Update on Addison Payne
On March 17, 2011, I received a gmail from Alice Marie Beard, a foremost genealogist and researcher of the Payne Family and their relatives . She is always good at keeping me up to date with her new findings. The following is her latest discovery about Addison Payne, Permelia brother. Permelia must have loved her younger brother a great deal as she names her first born son (by her first marriage) after him, "Addison" Doyle.
Alice wrote:
Also, some more info on Addison Payne, brother of Permelia, William, and
Abel:
It's from an 1887 "mug book" from Ringgold Co., Iowa.
Normally, mug books were put together by printers who solicited information from locals, and then printed the
books that had been pre-ordered. People pretty much would write their own bios. At the very least, they would
provide the info for their own bios.
For the mug book bio, Addison gave his date of birth as Feb. 29,
1844.
With the info from the mug book bio, I was able to find Addison on the 1860 census. He was listed as "Adison Cooper"

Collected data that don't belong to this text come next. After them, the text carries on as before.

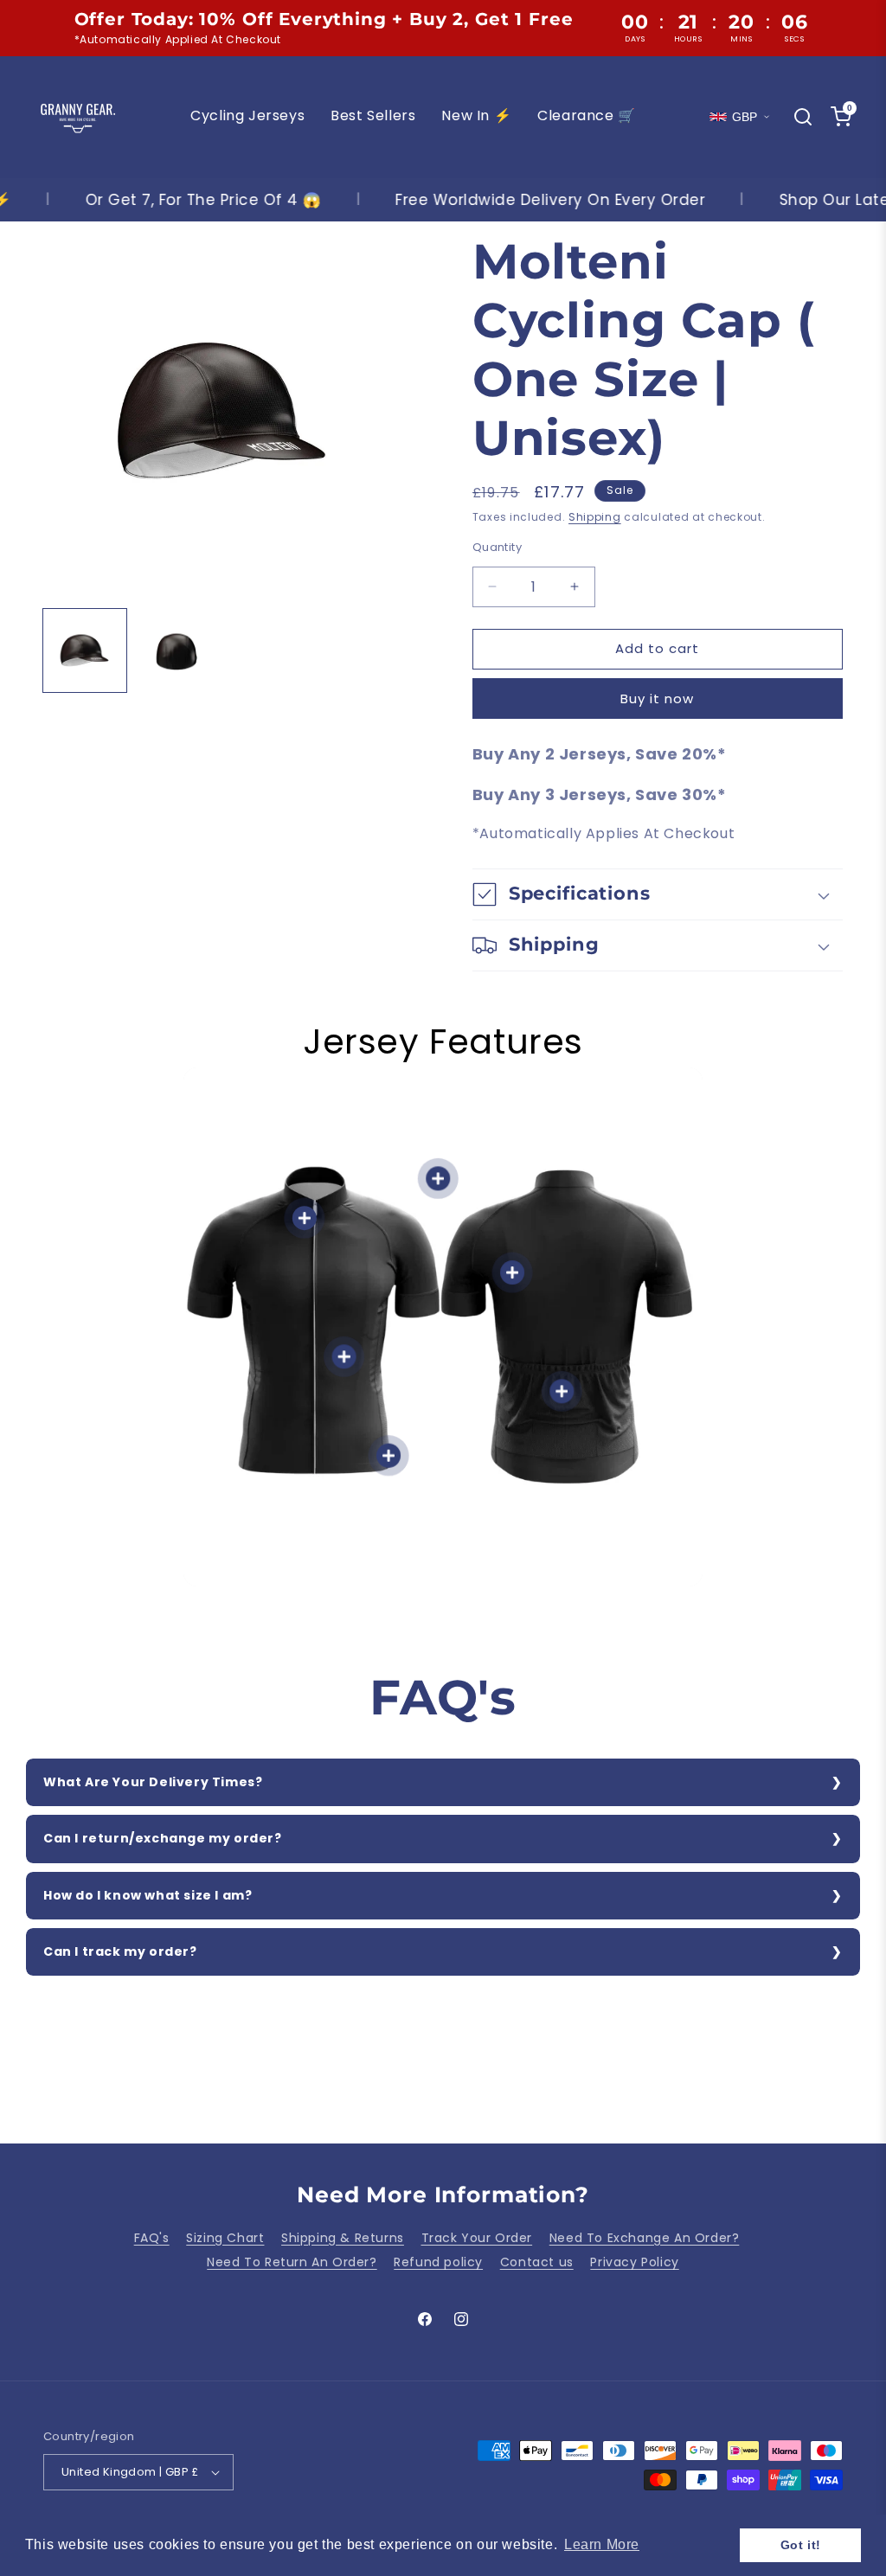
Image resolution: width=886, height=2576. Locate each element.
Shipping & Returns (342, 2237)
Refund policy (438, 2262)
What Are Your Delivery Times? (152, 1782)
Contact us (537, 2262)
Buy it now (657, 698)
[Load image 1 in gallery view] (84, 650)
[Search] (803, 117)
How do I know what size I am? (147, 1895)
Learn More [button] (601, 2544)
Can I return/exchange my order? (162, 1838)
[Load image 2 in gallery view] (176, 650)
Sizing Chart (225, 2237)
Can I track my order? (120, 1951)
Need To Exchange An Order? (644, 2237)
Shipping (594, 516)
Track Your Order (477, 2237)
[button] (657, 894)
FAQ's (152, 2237)
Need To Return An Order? (291, 2262)
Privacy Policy (634, 2262)
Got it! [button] (800, 2545)
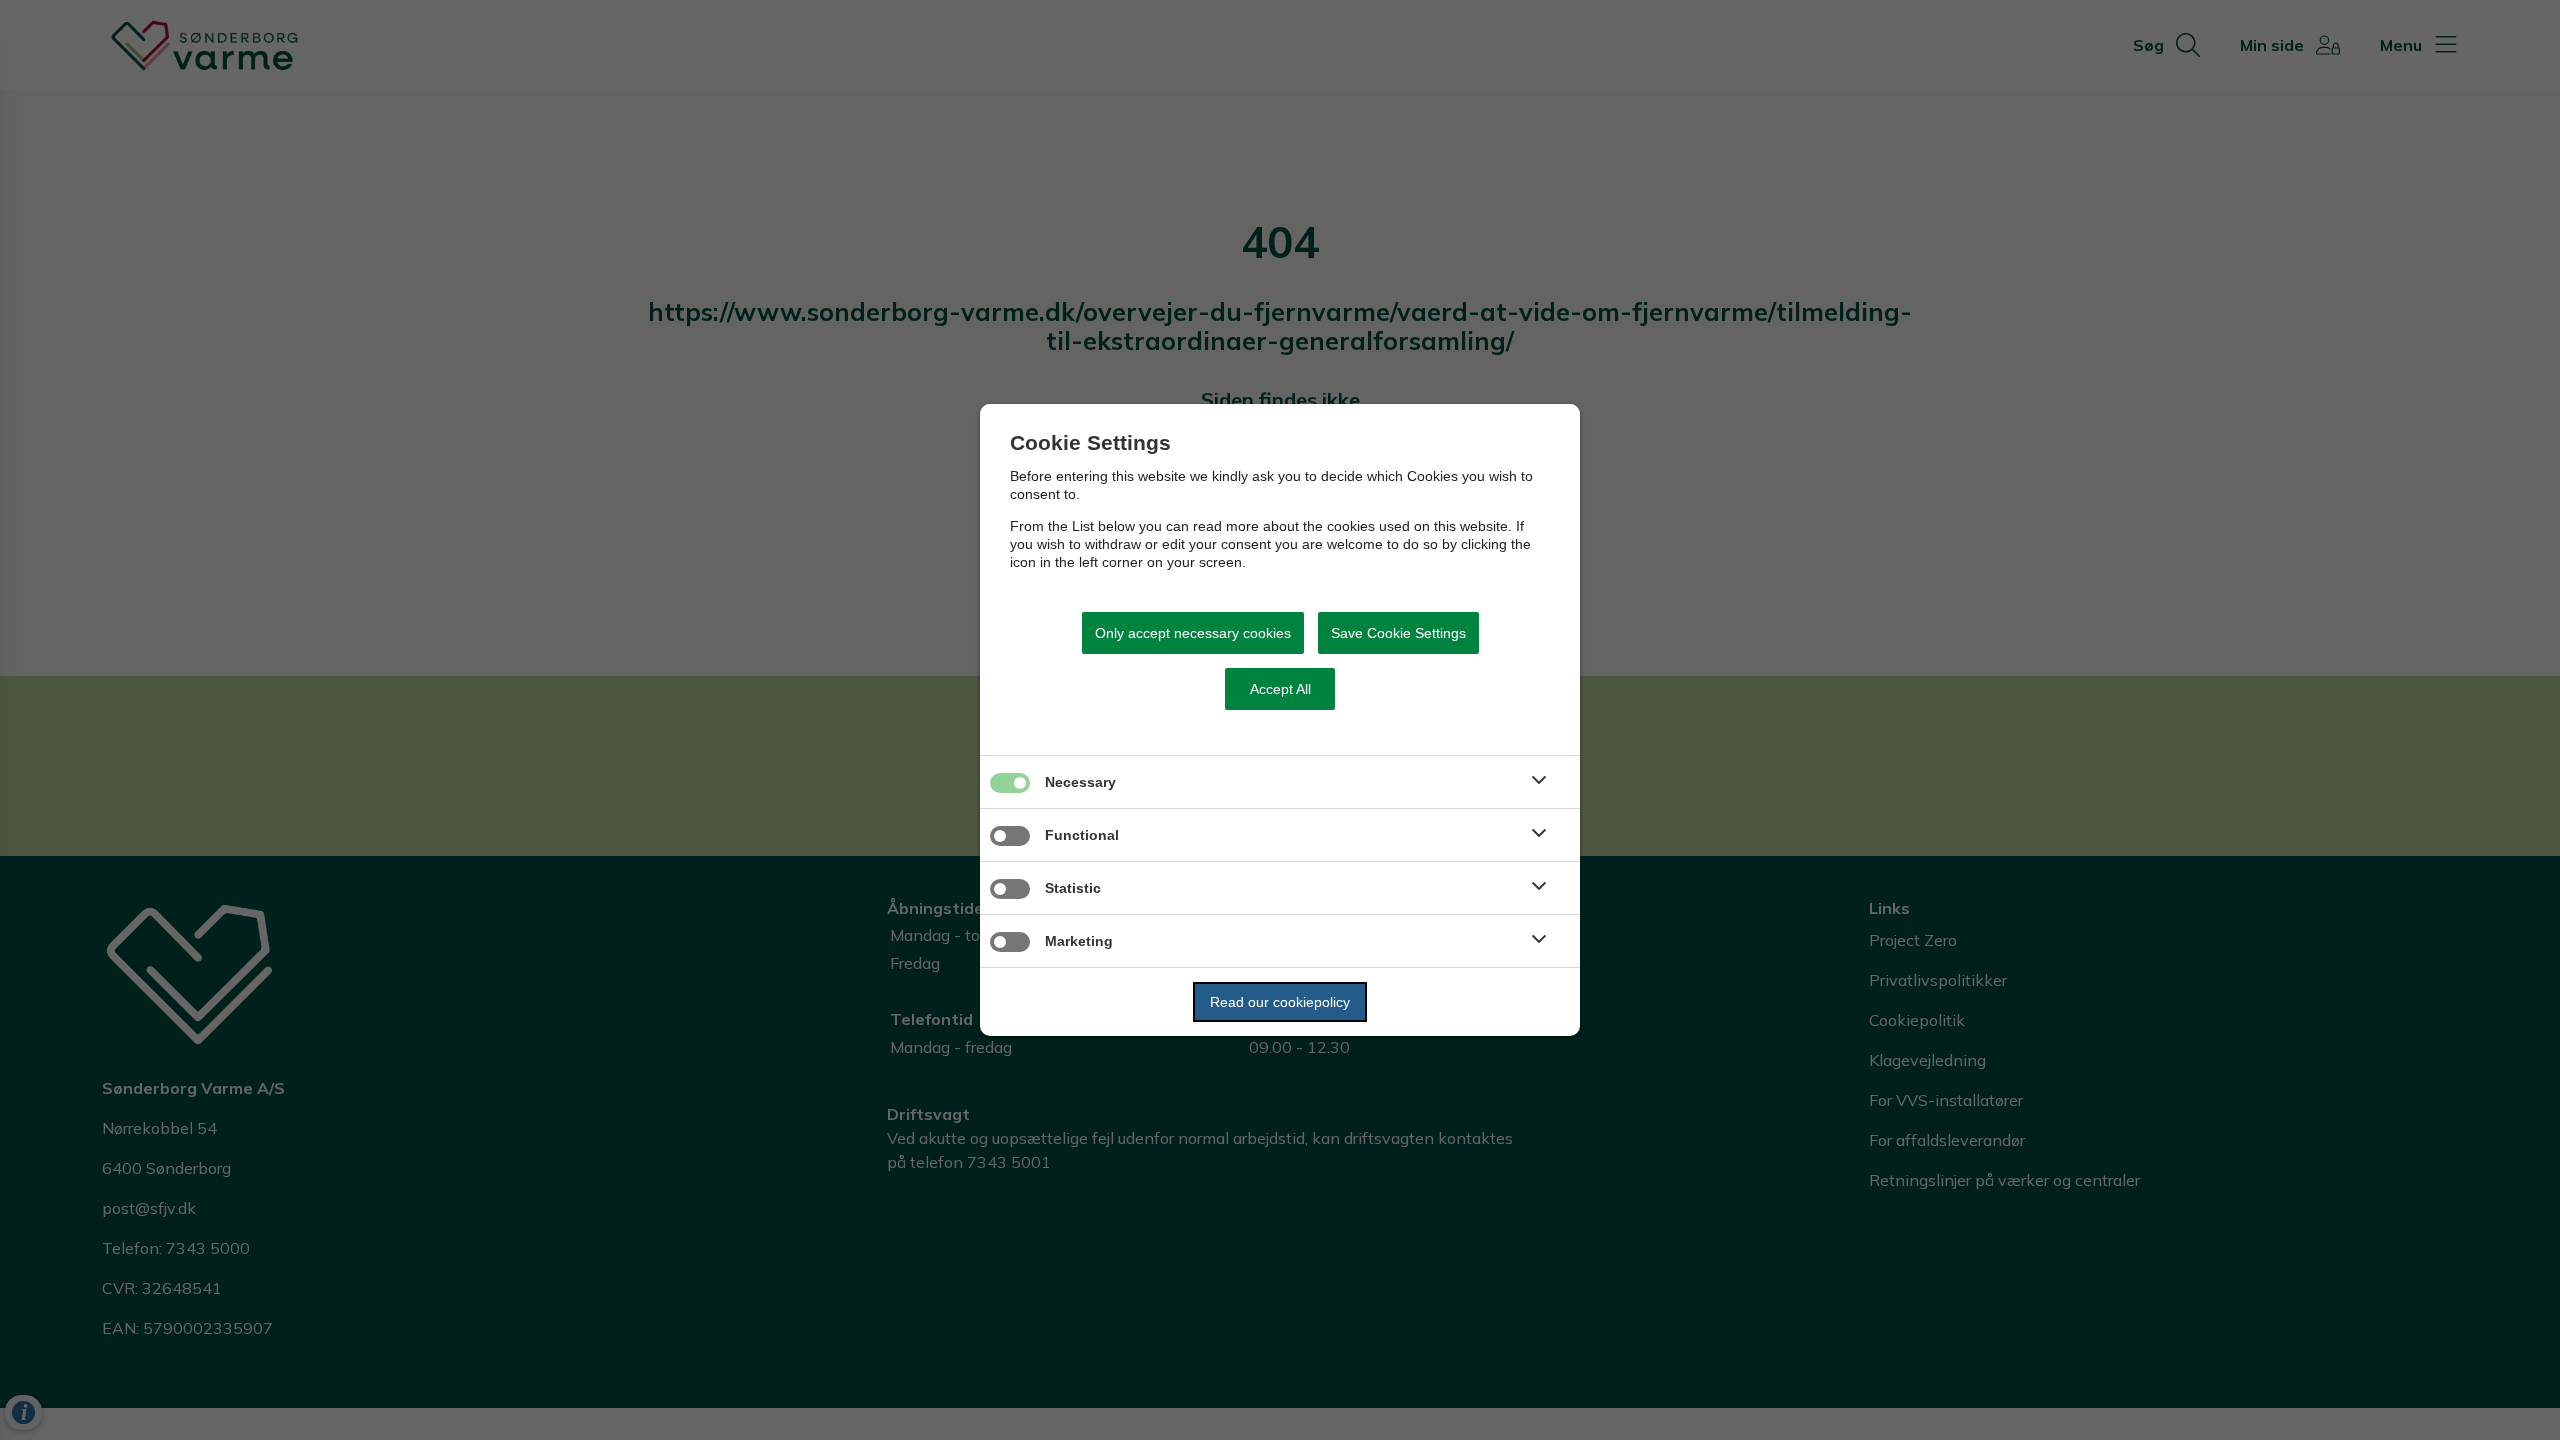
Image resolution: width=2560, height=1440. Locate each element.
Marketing (1079, 941)
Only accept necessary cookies (1193, 633)
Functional (1082, 835)
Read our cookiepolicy (1280, 1002)
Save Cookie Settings (1398, 633)
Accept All (1280, 689)
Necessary (1080, 782)
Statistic (1073, 888)
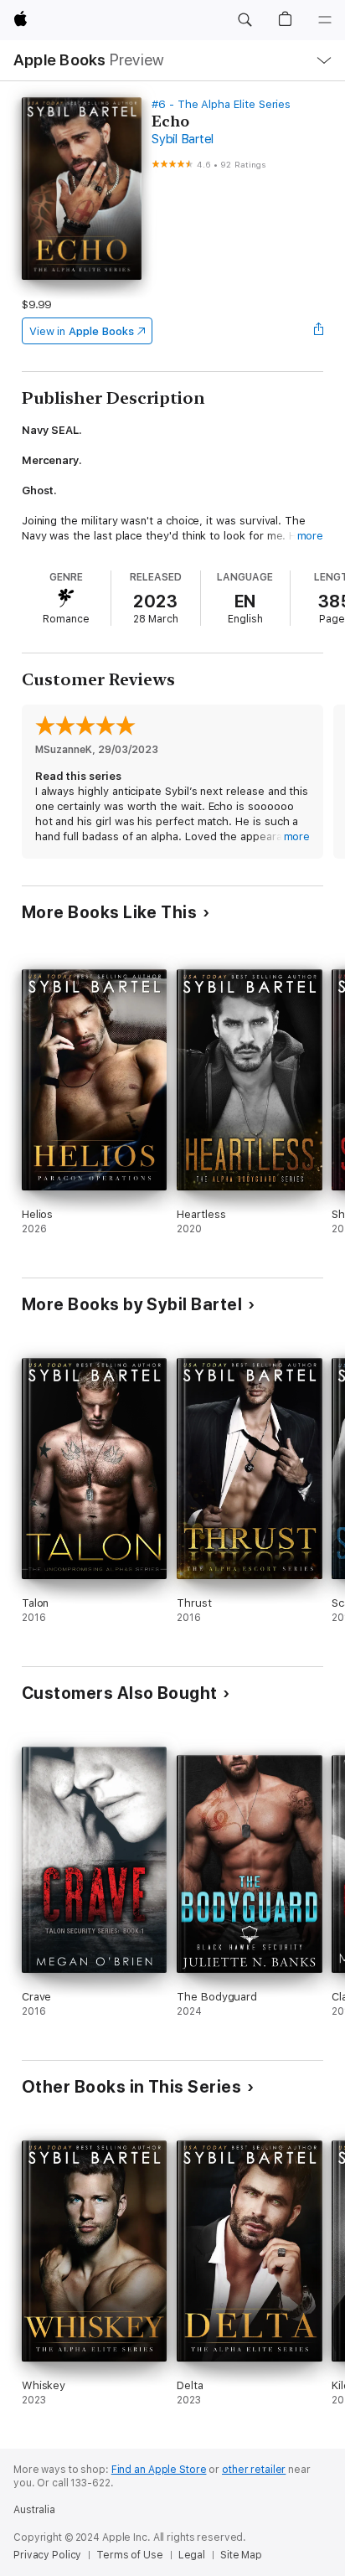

and living with the John COOPER family in Vermilion County, IL.
However, he was *not* with the John Cooper family for the 1850 census.
Below is a copy of this "mug book" bio. I have seen this same kind of short biographies featuring Malcom and Humphreys family members in Woodbury County History books. If you want to view this bio online on the Ringgold County website, click this link here. http://iagenweb.org/ringgold/biographical/ring_bio-payneaddisonc.html
from
Biography & Historical Record of Ringgold County, Iowa
Lewis Publishing Company of Chicago, 1887, Pp. 382-83
ADDISON C. PAYNE
________________________________________________
On attaining the age of twenty-one years he started out in life for himself
without means, and the two years following was employed on a farm, receiving
$20 a month the first year, and the second year his wages were increased to
about $33 a month.
He was married in September, 1867 [Illinois], to Miss Sarah H. GUYMON, of
Vermilion County, her father, Frank GUYMON, being now a resident of Carroll
County, Missouri. They are the parents of two children – Alta and Ora V.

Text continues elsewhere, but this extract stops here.